↓

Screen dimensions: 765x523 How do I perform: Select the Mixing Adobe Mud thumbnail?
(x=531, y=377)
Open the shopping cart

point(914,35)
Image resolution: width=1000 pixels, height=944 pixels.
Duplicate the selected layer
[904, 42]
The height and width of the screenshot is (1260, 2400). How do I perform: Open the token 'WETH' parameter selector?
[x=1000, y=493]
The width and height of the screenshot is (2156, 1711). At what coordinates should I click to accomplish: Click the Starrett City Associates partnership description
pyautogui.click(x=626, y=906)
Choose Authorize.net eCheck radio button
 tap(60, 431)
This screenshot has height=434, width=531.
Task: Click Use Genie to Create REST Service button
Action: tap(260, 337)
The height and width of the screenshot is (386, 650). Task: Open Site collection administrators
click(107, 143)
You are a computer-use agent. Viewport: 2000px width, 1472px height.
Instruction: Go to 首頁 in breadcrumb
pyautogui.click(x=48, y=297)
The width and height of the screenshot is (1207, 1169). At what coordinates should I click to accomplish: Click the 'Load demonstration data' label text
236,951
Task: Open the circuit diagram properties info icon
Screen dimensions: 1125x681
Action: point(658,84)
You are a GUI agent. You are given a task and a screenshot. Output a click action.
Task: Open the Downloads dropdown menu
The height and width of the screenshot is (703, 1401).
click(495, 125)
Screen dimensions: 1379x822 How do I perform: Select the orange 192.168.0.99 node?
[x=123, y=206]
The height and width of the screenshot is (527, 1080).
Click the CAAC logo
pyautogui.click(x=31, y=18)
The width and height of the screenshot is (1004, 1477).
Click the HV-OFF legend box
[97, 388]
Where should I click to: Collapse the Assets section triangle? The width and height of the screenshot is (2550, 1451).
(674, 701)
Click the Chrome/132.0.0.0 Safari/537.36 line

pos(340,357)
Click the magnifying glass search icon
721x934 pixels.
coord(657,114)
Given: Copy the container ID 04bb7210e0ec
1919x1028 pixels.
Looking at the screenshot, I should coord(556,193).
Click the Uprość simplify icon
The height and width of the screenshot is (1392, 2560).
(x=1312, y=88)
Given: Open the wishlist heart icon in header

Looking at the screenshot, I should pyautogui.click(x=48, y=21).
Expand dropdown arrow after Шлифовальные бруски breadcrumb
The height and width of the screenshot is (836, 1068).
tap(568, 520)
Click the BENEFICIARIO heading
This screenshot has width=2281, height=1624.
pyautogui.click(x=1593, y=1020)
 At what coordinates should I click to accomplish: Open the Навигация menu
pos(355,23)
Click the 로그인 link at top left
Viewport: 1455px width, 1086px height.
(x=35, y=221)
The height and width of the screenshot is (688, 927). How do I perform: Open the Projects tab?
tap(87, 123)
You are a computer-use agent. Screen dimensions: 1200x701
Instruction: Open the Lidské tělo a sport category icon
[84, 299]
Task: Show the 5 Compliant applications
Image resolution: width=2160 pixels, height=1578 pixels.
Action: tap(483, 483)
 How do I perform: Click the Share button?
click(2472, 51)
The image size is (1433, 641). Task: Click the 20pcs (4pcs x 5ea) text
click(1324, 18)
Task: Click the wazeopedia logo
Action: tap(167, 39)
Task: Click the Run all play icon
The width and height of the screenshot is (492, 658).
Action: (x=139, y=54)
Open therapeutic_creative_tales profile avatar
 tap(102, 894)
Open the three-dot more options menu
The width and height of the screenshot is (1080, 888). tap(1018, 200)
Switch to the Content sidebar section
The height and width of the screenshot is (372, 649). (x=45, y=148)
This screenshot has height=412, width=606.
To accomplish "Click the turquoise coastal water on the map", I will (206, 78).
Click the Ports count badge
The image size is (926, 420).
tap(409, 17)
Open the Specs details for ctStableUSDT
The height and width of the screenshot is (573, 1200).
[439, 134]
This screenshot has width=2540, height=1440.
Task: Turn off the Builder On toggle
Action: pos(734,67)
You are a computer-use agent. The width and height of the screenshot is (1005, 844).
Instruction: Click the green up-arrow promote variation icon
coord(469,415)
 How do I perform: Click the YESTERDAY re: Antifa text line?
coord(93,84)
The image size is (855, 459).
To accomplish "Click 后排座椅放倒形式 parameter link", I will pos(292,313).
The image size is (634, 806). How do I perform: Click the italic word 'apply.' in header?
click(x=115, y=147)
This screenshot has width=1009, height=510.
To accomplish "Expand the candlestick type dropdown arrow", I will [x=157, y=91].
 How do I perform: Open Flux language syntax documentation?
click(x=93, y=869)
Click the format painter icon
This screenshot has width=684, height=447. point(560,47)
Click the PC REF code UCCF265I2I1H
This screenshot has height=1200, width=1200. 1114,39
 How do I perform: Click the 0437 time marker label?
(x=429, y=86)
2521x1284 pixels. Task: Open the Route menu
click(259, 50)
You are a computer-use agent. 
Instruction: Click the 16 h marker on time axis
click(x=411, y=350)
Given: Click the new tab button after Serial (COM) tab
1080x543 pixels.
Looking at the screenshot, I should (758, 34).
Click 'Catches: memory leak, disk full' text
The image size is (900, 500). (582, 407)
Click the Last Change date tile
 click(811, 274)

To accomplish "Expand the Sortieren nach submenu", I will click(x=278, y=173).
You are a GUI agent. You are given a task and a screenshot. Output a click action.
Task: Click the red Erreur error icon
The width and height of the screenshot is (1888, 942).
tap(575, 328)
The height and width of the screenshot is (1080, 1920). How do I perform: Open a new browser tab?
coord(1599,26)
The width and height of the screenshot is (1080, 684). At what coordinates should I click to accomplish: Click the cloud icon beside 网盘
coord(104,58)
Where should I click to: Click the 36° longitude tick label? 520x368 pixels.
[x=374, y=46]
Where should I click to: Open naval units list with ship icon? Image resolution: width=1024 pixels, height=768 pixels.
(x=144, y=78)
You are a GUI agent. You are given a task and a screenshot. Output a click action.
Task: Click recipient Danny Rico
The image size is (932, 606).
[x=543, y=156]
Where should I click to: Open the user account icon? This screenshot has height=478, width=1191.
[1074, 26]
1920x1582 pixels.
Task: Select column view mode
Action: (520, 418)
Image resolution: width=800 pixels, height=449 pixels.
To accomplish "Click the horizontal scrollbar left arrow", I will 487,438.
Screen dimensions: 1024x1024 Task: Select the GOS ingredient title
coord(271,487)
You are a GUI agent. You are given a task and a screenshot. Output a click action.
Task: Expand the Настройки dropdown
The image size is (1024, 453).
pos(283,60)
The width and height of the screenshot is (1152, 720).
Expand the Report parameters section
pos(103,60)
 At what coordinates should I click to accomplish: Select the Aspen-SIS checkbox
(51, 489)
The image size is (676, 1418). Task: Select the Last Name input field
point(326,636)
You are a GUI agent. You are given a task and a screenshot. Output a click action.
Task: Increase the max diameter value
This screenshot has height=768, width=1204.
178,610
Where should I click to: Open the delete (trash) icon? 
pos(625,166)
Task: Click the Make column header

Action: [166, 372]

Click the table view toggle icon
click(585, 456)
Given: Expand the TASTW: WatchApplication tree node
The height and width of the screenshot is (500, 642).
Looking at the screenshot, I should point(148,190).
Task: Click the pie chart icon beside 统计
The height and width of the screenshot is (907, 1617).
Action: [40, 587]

↑

> _TASK TO CARRY OUT_
Rewrite the rows from the line containing "The width and height of the screenshot is (1152, 720)." through the end of the rows, inclusive, changing each "Expand" to "Unfold" and leaving everything else unchanged.

> _ANSWER TO THE EXERCISE_
The width and height of the screenshot is (1152, 720).
Unfold the Report parameters section
pos(103,60)
 At what coordinates should I click to accomplish: Select the Aspen-SIS checkbox
(51, 489)
The image size is (676, 1418). Task: Select the Last Name input field
point(326,636)
You are a GUI agent. You are given a task and a screenshot. Output a click action.
Task: Increase the max diameter value
This screenshot has height=768, width=1204.
178,610
Where should I click to: Open the delete (trash) icon? 
pos(625,166)
Task: Click the Make column header

Action: [166, 372]

Click the table view toggle icon
click(585, 456)
Given: Unfold the TASTW: WatchApplication tree node
The height and width of the screenshot is (500, 642).
Looking at the screenshot, I should point(148,190).
Task: Click the pie chart icon beside 统计
The height and width of the screenshot is (907, 1617).
Action: [40, 587]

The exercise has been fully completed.